Coordenadora Estadual dos Agentes da Pastoral Negros do Brasil/BA, Alaíde Santana trouxe referências sobre a função social da cidade, apresentou dispositivos constitucionais que versam sobre o tema e comentou sobre a relação com o bem-estar da população. Neste ponto, refletiu sobre o Plano Diretor Urbano de Salvador, o qual destaca que a função social da cidade corresponde à terra urbanizada, moradia, saneamento básico, segurança, infraestrutura, serviços públicos, saúde, trabalho, lazer, entre outros.

“O que dizer da infraestrutura de Salvador? É como se os negros fossem invisibilizados.
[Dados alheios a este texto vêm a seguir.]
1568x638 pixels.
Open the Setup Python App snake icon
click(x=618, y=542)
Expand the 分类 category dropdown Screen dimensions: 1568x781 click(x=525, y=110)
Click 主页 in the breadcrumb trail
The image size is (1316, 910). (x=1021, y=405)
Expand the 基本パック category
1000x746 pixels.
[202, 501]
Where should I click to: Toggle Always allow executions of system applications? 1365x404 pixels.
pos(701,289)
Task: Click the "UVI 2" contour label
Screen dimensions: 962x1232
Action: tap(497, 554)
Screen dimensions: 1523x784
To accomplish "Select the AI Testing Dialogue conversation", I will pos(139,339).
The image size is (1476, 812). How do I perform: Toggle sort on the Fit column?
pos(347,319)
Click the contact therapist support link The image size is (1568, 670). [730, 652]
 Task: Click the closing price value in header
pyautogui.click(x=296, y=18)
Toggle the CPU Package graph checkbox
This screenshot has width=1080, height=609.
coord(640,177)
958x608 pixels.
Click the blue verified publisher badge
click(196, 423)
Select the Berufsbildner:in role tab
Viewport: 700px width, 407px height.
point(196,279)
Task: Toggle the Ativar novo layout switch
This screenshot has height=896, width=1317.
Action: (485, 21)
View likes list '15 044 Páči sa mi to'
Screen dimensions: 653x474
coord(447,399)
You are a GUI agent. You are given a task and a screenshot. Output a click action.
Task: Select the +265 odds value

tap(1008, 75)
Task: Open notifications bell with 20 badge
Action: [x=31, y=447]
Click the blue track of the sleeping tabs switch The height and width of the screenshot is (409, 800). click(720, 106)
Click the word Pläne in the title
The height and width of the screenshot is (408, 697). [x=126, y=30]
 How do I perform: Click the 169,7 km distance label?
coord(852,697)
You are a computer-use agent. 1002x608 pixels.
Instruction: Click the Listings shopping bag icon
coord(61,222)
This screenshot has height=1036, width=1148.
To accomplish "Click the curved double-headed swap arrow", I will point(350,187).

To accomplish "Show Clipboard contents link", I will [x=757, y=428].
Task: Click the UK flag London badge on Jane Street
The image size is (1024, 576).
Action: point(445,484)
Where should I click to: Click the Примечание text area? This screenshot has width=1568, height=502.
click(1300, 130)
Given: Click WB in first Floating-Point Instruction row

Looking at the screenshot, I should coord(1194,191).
Deveria haver uma equidade nos direitos, há leis muito bem escritas, mas não encontramos a implementação dessas leis. Existem linhas invisíveis que impedem o transitar e o sentimento de pertencimento a essa cidade. O que falta as políticas e processos, o que nos apresenta é que nós continuamos estrangeiros dentro da nossa cidade, do pais em que nascemos e vivemos”, finalizou.